佘政看了看關的好好的門窗,他總有種感覺,好像秦豫會突然破門而入,然後醋意大發和自己大打出手。
將空調溫度調高了一點,佘政將手機和卷宗都拿了起來,得,自己還是重新開一間房間吧,就秦豫那性子,他絕對能幹出秋後算賬的事來。
賓館,大堂。
「你說什麼?所有房間都被人預定了?」佘政錯愕的看着前台的服務員,白水鎮這一個小鎮子,能有多少客人,而且這間賓館還是新開的,房間也有二三十個,怎麼一下子都預定關了。
「是的,抱歉先生。

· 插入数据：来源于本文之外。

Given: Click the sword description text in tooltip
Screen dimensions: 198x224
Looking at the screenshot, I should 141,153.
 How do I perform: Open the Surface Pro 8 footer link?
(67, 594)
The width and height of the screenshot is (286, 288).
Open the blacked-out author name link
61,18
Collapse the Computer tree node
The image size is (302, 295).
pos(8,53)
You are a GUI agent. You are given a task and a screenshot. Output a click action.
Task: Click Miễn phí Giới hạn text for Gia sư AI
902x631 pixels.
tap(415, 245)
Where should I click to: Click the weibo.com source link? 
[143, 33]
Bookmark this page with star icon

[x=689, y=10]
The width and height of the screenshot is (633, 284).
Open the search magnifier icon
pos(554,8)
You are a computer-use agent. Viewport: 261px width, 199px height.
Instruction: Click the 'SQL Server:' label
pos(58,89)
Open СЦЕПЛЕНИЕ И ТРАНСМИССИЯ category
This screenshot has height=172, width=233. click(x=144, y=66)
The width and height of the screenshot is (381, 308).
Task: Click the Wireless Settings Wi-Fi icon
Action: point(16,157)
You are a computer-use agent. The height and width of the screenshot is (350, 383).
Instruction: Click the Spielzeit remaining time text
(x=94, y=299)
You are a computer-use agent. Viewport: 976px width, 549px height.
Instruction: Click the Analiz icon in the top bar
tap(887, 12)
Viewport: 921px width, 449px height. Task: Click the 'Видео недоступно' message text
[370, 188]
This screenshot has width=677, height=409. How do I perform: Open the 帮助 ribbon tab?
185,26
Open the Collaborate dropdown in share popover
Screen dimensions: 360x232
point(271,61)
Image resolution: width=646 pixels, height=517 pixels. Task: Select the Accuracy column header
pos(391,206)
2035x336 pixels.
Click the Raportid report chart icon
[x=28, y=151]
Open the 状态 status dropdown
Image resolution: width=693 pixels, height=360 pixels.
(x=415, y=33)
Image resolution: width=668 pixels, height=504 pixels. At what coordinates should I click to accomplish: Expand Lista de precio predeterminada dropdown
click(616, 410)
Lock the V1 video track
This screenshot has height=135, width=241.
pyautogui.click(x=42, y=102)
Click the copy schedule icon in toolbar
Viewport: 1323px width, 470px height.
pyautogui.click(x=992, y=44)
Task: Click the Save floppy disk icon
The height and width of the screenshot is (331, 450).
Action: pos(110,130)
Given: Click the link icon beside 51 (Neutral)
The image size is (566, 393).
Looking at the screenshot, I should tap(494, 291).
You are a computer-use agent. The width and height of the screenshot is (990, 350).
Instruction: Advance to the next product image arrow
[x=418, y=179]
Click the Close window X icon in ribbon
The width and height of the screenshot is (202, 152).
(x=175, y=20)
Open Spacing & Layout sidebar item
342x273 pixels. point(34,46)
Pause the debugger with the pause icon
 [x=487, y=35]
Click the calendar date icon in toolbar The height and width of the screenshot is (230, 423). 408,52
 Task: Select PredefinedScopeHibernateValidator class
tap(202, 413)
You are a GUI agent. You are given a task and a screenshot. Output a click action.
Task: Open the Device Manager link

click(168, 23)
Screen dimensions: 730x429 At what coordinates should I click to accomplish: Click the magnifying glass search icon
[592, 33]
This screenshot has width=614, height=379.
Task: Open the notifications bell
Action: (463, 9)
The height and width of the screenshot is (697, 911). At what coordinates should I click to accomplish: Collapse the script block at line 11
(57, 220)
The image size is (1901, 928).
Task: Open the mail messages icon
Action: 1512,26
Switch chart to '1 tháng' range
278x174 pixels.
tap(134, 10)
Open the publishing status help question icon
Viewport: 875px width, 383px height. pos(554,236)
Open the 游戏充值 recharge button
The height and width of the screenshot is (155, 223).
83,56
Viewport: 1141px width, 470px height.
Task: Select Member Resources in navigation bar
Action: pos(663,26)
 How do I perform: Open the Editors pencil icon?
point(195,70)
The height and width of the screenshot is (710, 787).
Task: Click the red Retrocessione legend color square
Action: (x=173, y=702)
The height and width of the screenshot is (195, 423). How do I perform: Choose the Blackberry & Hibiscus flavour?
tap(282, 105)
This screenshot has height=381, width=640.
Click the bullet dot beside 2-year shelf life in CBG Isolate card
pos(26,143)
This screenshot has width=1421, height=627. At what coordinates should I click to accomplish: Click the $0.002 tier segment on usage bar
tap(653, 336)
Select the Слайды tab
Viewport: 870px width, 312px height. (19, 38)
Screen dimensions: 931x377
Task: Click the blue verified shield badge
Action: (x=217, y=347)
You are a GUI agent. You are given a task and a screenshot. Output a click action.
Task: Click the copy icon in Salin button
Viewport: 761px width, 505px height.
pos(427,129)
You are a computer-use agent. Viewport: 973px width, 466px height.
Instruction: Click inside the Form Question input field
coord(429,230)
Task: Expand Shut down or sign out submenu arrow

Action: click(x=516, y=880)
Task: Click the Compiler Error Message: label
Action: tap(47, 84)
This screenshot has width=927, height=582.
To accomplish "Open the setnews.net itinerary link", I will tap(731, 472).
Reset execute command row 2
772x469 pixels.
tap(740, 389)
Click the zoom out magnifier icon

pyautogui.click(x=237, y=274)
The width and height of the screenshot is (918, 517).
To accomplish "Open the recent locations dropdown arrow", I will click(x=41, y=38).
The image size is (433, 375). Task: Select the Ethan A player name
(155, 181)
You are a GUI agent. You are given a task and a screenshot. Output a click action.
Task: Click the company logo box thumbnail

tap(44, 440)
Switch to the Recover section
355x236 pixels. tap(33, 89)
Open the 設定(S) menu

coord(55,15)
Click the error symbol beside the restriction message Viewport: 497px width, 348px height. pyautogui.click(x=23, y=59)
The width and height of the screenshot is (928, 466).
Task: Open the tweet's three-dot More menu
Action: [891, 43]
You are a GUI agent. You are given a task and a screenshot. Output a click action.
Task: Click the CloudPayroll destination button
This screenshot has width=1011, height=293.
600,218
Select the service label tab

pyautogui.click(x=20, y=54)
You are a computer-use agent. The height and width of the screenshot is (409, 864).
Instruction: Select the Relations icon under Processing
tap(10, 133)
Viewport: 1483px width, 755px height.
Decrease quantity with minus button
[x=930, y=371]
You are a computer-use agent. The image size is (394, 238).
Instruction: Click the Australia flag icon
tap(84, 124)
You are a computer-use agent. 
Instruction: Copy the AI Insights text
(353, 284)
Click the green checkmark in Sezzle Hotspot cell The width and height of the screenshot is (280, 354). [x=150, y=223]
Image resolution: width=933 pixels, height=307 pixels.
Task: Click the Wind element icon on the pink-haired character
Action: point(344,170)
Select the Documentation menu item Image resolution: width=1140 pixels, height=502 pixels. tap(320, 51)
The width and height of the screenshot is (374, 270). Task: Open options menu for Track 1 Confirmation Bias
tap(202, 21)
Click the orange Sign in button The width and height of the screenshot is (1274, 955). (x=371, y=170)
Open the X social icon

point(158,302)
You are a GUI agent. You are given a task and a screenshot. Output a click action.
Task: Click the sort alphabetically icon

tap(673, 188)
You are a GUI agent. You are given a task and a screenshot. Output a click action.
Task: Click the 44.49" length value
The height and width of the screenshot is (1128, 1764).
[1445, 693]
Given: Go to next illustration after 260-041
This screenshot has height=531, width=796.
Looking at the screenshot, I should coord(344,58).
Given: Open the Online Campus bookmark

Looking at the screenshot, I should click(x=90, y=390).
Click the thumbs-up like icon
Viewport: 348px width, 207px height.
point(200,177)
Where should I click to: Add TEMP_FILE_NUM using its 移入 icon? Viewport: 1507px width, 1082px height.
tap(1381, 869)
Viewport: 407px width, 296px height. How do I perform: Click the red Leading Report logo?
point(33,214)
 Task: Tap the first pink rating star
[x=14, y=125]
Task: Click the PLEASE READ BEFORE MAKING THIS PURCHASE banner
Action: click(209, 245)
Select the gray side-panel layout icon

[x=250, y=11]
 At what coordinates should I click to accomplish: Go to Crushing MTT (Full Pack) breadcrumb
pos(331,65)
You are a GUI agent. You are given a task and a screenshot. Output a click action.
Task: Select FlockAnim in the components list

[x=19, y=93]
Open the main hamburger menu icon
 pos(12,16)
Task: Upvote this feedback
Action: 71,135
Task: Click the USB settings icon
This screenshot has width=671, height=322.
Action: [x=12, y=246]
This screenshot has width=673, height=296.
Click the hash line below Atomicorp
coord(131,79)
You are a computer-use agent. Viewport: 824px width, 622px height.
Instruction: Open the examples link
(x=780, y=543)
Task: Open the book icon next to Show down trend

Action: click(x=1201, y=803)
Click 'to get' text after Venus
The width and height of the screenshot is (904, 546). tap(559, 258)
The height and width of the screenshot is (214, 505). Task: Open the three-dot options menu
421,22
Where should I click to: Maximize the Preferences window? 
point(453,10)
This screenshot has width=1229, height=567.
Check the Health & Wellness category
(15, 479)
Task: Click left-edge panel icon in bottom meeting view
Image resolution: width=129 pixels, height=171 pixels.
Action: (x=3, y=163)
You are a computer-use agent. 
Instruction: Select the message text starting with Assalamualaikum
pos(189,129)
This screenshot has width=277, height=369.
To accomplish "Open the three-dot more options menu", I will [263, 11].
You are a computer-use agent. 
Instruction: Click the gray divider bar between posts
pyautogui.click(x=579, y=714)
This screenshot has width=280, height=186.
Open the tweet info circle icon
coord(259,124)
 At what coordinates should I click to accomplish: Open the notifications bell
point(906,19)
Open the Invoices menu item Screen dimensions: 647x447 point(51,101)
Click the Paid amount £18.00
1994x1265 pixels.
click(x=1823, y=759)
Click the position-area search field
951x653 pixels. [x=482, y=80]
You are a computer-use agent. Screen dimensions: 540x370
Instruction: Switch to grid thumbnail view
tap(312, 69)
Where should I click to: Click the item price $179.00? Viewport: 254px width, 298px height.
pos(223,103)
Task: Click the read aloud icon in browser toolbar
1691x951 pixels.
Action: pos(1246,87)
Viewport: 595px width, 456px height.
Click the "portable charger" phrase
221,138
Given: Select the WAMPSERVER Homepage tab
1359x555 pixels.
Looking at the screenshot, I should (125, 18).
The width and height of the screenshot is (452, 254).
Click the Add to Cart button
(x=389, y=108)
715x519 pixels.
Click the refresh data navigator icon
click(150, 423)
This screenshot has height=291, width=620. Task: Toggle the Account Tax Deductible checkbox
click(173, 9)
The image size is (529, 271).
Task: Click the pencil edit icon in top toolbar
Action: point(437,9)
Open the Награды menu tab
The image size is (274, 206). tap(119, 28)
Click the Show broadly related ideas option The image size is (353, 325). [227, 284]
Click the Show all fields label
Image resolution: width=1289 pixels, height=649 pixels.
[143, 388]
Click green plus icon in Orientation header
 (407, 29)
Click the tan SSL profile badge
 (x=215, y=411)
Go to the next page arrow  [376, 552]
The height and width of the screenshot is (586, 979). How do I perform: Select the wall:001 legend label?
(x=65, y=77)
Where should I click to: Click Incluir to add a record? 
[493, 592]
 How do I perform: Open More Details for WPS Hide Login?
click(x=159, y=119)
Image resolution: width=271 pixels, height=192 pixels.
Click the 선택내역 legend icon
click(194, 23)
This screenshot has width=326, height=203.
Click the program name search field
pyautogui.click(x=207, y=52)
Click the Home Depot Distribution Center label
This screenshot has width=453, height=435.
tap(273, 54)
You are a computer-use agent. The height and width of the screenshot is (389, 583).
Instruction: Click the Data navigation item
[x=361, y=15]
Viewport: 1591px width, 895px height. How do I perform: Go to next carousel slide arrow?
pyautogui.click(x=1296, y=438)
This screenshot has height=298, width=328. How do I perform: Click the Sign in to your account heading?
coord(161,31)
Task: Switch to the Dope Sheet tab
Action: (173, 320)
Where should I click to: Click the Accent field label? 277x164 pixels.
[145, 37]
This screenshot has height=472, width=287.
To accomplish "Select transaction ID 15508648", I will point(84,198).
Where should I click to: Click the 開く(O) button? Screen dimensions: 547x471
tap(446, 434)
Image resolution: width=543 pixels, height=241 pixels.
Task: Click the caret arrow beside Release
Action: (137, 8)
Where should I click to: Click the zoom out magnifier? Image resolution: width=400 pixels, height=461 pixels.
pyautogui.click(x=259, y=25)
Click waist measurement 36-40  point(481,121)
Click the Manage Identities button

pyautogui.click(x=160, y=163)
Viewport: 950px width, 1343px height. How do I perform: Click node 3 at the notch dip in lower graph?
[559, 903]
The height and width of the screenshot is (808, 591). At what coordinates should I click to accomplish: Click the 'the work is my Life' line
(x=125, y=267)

」服務員肯定的回答,原本她也奇怪啊,就算節假日的時候,房間也能空出六七間來,誰知道下午五點的時候,所有房間都在上被人預定了,而且已經支付了費用。
所以即使客人並沒有來辦理入住手續,但是服務員也不能將預定的房間給佘政住,對方若是凌晨過來了那怎麼辦。
佘政剛打算轉身離開,忽然回頭問了一句,「預定房間的客人是不是姓譚?」
服務員一愣,隨即開口道:「抱歉,先生,我們不能透露客人的信息。」
但是對從事刑偵工作的佘政而言,服務員剛剛那錯愕的表情就證明了一切,賓館所有的房間肯定是譚果預定的,這丫頭還真是嫌事情不夠亂!
佘政無語的搖搖頭,現在自己就兩個選擇,要不在大堂坐一晚上,要不回譚果的房間,當然,自己也可以撬開一間房門住進去。
猶豫了一下,佘政絕對當一回小偷去撬鎖,可是這邊剛走到三樓,還沒打算撬鎖,於磊忽然走了過來,「抱歉佘隊長,這些房間已經被預定了。」
佘政無語的看着阻擋自己的於磊,他知道譚果身邊有人保護,而且還都高手,看了一眼面色堅定的於磊,佘政點了點頭,認命的向着譚果的房間走了去。
得,秦豫要報復就報復吧,總不能將自己給宰了,這就是無妄之災!
第二天早上九點,佘政將車子停到了友福超市的門口,這邊車子剛一停下來,超市胡玉梅眼珠子一轉,坐在收銀台這裏沒有動。
佘政和譚果進了超市,四處看了看,然後去貨架上挑了兩瓶礦泉水,還好,雖然假冒品牌多,還有一些商品是正品。
「兩瓶水五塊錢。」掀起眼皮看了一眼,胡玉梅陰森森的開口,恨不能將這兩人給弄死,目光不時向着店外看了去。
而此時萬友福借着車身的阻擋,偷偷的將後座車門拉開了一點點,忍痛將一千塊現金塞到了車後座下面。
佘政付了錢之後,和譚果又出去了,可是這邊兩人剛上車,超市裏的胡玉梅突然咋呼的叫了起來。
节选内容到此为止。